The dictionary definition of the Hijab is “a traditional scarf worn by Muslim women to cover the hair and neck and sometimes the face.” 1) hijab. Dictionary.com. Dictionary.com Unabridged. Random House, Inc. http://dictionary.reference.com/browse/hijab (accessed: December 18, 2015). The definition itself identifies this as Islamic dress. So the question is, should Christian women use a Hijab to cover their heads when praying and prophesying (1 Cor 11:5-6)?
As we’ve covered already, the passage in 1 Corinthians 11 doesn’t identify any particular style for covering the head. Paul uses a verb to command an action (cover her head) rather than using a noun to indicate a particular style (e.g, put on a hijab). This means the style of covering falls into the category of Christian liberty. So if the question is, “is it biblically permissible to wear a Hijab?”, the answer is yes. However, a second question that should be asked is, “is it wise to do so?” Before we give our opinion, I think it’s important to understand the two main views in this debate.

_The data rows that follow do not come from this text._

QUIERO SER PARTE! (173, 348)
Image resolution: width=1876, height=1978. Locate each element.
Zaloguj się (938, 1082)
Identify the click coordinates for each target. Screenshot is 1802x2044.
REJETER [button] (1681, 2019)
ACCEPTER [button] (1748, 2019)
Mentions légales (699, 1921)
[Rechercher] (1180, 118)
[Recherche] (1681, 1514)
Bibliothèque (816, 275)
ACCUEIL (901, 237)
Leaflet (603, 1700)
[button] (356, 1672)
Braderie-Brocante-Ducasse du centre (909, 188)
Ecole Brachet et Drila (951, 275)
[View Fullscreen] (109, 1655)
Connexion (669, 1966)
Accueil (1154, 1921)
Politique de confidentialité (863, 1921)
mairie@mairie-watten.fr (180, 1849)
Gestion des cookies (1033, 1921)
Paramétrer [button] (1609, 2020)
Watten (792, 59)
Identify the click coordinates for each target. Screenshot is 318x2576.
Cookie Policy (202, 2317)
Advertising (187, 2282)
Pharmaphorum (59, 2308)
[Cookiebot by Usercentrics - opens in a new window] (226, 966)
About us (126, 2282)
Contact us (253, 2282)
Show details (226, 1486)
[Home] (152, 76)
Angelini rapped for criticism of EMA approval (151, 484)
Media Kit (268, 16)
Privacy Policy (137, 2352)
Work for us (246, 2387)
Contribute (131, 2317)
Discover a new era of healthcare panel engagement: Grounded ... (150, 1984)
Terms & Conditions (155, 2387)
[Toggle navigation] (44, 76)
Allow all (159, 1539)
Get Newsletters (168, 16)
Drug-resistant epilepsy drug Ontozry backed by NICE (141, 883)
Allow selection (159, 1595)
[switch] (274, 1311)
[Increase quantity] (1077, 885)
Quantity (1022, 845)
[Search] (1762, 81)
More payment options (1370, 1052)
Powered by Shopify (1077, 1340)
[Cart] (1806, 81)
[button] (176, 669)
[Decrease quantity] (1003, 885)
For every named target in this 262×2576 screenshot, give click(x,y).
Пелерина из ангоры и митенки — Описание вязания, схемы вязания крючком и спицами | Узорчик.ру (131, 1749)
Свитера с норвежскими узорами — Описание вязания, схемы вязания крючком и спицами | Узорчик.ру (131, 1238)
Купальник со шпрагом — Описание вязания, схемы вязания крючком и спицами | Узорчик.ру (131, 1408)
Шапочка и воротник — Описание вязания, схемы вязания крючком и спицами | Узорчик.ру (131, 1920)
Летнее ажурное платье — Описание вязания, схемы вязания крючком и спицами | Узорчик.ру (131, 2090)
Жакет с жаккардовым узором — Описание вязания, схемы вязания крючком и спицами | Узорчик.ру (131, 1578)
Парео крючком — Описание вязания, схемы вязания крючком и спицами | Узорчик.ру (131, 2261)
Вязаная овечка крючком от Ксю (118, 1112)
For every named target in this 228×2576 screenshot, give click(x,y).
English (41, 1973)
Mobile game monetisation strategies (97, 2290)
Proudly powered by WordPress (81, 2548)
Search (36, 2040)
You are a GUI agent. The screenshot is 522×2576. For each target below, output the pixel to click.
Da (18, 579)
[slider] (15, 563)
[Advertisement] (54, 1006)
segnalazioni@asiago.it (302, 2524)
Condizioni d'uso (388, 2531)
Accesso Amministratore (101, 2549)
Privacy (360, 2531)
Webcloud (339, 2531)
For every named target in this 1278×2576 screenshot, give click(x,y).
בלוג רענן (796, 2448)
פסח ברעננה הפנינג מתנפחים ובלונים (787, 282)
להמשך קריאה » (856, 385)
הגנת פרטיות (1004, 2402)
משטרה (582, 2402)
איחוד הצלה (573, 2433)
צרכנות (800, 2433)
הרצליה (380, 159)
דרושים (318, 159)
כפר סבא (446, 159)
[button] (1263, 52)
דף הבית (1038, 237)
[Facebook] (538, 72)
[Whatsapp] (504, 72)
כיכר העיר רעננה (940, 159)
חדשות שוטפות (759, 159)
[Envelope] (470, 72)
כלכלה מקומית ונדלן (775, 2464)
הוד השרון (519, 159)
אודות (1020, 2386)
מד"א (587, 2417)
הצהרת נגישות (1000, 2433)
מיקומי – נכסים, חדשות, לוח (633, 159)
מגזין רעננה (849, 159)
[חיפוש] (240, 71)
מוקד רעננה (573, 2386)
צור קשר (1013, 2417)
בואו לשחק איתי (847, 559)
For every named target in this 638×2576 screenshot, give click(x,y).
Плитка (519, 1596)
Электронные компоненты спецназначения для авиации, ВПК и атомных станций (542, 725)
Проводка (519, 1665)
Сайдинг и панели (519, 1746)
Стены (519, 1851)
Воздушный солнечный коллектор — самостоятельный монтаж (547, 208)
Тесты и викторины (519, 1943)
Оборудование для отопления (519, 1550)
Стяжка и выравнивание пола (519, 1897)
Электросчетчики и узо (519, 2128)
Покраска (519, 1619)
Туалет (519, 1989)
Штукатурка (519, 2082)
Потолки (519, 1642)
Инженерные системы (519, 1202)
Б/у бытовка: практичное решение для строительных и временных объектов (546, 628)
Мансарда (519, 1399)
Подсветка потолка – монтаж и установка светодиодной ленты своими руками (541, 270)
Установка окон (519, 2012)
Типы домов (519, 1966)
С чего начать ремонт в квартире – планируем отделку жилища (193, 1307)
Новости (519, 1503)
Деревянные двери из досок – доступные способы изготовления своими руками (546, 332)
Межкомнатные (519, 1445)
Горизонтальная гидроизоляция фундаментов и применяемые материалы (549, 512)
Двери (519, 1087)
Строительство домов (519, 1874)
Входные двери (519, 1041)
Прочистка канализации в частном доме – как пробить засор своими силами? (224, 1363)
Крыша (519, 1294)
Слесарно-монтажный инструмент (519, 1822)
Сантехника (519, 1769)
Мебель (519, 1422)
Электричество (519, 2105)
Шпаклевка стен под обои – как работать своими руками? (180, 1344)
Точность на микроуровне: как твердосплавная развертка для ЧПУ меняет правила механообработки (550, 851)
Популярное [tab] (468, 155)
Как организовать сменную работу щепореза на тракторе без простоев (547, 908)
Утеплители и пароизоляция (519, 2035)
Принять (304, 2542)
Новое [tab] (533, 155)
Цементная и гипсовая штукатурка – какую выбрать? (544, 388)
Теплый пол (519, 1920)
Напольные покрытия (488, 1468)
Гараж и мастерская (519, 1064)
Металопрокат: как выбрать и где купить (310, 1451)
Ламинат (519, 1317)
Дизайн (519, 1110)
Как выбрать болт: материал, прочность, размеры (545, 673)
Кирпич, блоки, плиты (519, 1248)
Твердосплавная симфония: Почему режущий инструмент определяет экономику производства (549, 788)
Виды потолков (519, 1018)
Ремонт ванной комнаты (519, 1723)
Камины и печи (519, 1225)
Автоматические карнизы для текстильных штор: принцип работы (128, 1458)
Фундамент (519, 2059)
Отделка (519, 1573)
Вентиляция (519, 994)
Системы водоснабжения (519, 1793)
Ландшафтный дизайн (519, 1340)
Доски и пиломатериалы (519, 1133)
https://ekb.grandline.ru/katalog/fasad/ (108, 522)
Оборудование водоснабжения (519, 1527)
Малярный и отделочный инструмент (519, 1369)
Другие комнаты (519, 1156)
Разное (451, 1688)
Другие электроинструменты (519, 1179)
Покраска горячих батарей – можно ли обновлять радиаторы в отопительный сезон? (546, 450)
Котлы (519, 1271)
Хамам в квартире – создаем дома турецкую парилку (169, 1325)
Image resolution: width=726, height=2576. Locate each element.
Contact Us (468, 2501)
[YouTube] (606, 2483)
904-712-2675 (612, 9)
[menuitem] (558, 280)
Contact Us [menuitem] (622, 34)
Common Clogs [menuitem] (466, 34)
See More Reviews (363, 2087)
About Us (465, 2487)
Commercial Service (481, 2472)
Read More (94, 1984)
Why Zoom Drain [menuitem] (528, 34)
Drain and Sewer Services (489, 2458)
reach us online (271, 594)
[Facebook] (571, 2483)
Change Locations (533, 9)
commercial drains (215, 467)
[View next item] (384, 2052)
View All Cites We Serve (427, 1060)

View #1: No Hijab: Surrendering Liberty to Avoid Confusion
The first viewpoint is that as Christians we should avoid confusion about who we serve at all costs. A Hijab in Western culture is identified as Muslim clothing. 2) In cultures where the Hijab is not identified as Islamic dress, there would be no issue. In that case, it would be a perfectly acceptable choice for Christian women. So if a person sees a woman wearing one in public they will generally assume that she identifies with that religion. If she helps someone by “[letting her] light shine before others, so that they may see your good works and give glory to your Father who is in heaven” (Matt 5:16) people may wrongly direct that praise to Allah or his followers. That of course can be overcome by saying you’re a Christian, but if we’re honest we don’t always say ‘I’m doing this for Jesus’ when we’re doing good works. So this mindset would conclude that because the Hijab is so closely associated with Islam, that Christian women should use a different style.
View #2: Pro-Hijab: Don’t Surrender What’s Good
The pro-Hijab viewpoint is usually argued one of two ways. The first is that Christians should not have to surrender anything that is neutral or good. To give a similar example, the rainbow is closely understood as a symbol of homosexuality. However, believers understand that God is the creator of the rainbow, and it’s a beautiful symbol that he instituted as a promise to not flood the world again (Gen 9:12-17). Since that’s the case, those of this mindset won’t surrender the rainbow to allow it to represent a sinful lifestyle even though it risks confusion. Similarly, the Hijab is a beautiful form of dress which is not inherently Islamic, so Christians should feel free to use it. The other way the pro-Hijab position is argued is that if the public makes wrong assumptions based on the style of covering they wear, they should not be held responsible for that. We should not make decisions based on the opinions of others if they are inaccurate.
On the Head Covering Movement, we have featured testimonies of women who wear the Hijab. We will continue to do this and we support women who choose this form of covering as it is a matter of Christian liberty. We also realize that women can look beautiful wearing one. Having said that, it’s not a style that we would recommend for those who cover full time. If you only cover for church services then it’s clear who you’re worshipping and there is no confusion. However, the same cannot be said if you also cover during everyday life. Just a chapter before the head covering passage, Paul gave instructions to the Corinthians regarding meat sacrificed to idols. He said that even though it’s perfectly acceptable to eat this kind of meat, he told them to deny themselves this liberty if someone informs them that it was sacrificed (1 Cor 10:28). He told them to forbid themselves something that is good for the sake of the other person. Much like the pro-Hijab position, the Corinthians thought, “…why should my liberty be determined by someone else’s conscience?” (1 Cor 10:29) but that type of mentality is not others focused. We should be willing to deny ourselves what is our liberty to do for the sake of other people (Rom 14:20-21). So since the majority of people make an association between the Hijab and Islam, I think it’s wisdom for Christian women to use a different style when in public.